* **STATED PROBLEM**: Print the lines below verbatim, changing nothing.

* **RECORDS SUPPLIED**:
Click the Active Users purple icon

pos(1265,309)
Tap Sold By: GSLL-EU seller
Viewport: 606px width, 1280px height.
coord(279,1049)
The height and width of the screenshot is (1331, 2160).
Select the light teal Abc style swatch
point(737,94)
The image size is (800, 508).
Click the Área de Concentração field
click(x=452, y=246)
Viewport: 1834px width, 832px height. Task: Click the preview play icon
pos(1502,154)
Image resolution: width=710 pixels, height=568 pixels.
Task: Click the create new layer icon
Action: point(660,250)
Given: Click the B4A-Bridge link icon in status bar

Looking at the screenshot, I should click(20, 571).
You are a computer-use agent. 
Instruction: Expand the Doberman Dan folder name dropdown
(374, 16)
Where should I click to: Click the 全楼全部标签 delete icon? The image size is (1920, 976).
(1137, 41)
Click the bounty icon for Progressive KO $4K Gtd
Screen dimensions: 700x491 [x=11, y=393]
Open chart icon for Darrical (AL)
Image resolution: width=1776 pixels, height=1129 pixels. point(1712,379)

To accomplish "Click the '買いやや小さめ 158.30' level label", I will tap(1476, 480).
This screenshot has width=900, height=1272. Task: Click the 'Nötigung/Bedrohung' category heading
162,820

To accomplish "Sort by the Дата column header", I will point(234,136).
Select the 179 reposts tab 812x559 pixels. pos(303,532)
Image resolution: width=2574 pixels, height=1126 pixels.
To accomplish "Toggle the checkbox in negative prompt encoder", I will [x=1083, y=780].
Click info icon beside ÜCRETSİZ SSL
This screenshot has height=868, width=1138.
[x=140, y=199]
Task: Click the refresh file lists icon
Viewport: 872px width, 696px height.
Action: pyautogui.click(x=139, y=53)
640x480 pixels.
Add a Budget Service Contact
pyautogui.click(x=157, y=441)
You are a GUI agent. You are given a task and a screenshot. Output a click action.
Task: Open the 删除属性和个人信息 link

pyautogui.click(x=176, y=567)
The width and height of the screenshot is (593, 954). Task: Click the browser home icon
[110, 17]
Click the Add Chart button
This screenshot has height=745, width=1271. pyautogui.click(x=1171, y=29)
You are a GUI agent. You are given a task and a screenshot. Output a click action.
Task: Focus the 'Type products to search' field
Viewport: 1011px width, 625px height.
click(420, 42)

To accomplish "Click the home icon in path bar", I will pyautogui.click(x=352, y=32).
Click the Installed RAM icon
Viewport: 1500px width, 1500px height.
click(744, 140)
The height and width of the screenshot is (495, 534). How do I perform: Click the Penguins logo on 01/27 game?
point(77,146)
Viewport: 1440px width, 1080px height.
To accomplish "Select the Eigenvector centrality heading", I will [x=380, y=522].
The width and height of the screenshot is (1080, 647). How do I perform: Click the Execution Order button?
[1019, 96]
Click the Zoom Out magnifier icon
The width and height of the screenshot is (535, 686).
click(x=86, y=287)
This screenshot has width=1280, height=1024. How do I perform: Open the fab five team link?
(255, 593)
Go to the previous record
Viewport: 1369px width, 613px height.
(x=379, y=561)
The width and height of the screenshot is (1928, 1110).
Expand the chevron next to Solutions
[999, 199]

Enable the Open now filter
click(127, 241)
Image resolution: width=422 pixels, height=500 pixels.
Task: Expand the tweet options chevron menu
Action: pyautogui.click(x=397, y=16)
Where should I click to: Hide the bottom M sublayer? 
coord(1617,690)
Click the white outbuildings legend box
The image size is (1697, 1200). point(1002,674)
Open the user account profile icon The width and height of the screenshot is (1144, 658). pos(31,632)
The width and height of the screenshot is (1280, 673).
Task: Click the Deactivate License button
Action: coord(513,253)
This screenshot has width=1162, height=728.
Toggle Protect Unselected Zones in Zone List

* **THE SOLUTION**:
Click the Active Users purple icon

pos(1265,309)
Tap Sold By: GSLL-EU seller
Viewport: 606px width, 1280px height.
coord(279,1049)
The height and width of the screenshot is (1331, 2160).
Select the light teal Abc style swatch
point(737,94)
The image size is (800, 508).
Click the Área de Concentração field
click(x=452, y=246)
Viewport: 1834px width, 832px height. Task: Click the preview play icon
pos(1502,154)
Image resolution: width=710 pixels, height=568 pixels.
Task: Click the create new layer icon
Action: point(660,250)
Given: Click the B4A-Bridge link icon in status bar

Looking at the screenshot, I should click(20, 571).
You are a computer-use agent. 
Instruction: Expand the Doberman Dan folder name dropdown
(374, 16)
Where should I click to: Click the 全楼全部标签 delete icon? The image size is (1920, 976).
(1137, 41)
Click the bounty icon for Progressive KO $4K Gtd
Screen dimensions: 700x491 [x=11, y=393]
Open chart icon for Darrical (AL)
Image resolution: width=1776 pixels, height=1129 pixels. point(1712,379)

To accomplish "Click the '買いやや小さめ 158.30' level label", I will tap(1476, 480).
This screenshot has width=900, height=1272. Task: Click the 'Nötigung/Bedrohung' category heading
162,820

To accomplish "Sort by the Дата column header", I will point(234,136).
Select the 179 reposts tab 812x559 pixels. pos(303,532)
Image resolution: width=2574 pixels, height=1126 pixels.
To accomplish "Toggle the checkbox in negative prompt encoder", I will [x=1083, y=780].
Click info icon beside ÜCRETSİZ SSL
This screenshot has height=868, width=1138.
[x=140, y=199]
Task: Click the refresh file lists icon
Viewport: 872px width, 696px height.
Action: pyautogui.click(x=139, y=53)
640x480 pixels.
Add a Budget Service Contact
pyautogui.click(x=157, y=441)
You are a GUI agent. You are given a task and a screenshot. Output a click action.
Task: Open the 删除属性和个人信息 link

pyautogui.click(x=176, y=567)
The width and height of the screenshot is (593, 954). Task: Click the browser home icon
[110, 17]
Click the Add Chart button
This screenshot has height=745, width=1271. pyautogui.click(x=1171, y=29)
You are a GUI agent. You are given a task and a screenshot. Output a click action.
Task: Focus the 'Type products to search' field
Viewport: 1011px width, 625px height.
click(420, 42)

To accomplish "Click the home icon in path bar", I will pyautogui.click(x=352, y=32).
Click the Installed RAM icon
Viewport: 1500px width, 1500px height.
click(744, 140)
The height and width of the screenshot is (495, 534). How do I perform: Click the Penguins logo on 01/27 game?
point(77,146)
Viewport: 1440px width, 1080px height.
To accomplish "Select the Eigenvector centrality heading", I will [x=380, y=522].
The width and height of the screenshot is (1080, 647). How do I perform: Click the Execution Order button?
[1019, 96]
Click the Zoom Out magnifier icon
The width and height of the screenshot is (535, 686).
click(x=86, y=287)
This screenshot has width=1280, height=1024. How do I perform: Open the fab five team link?
(255, 593)
Go to the previous record
Viewport: 1369px width, 613px height.
(x=379, y=561)
The width and height of the screenshot is (1928, 1110).
Expand the chevron next to Solutions
[999, 199]

Enable the Open now filter
click(127, 241)
Image resolution: width=422 pixels, height=500 pixels.
Task: Expand the tweet options chevron menu
Action: pyautogui.click(x=397, y=16)
Where should I click to: Hide the bottom M sublayer? 
coord(1617,690)
Click the white outbuildings legend box
The image size is (1697, 1200). point(1002,674)
Open the user account profile icon The width and height of the screenshot is (1144, 658). pos(31,632)
The width and height of the screenshot is (1280, 673).
Task: Click the Deactivate License button
Action: coord(513,253)
This screenshot has width=1162, height=728.
Toggle Protect Unselected Zones in Zone List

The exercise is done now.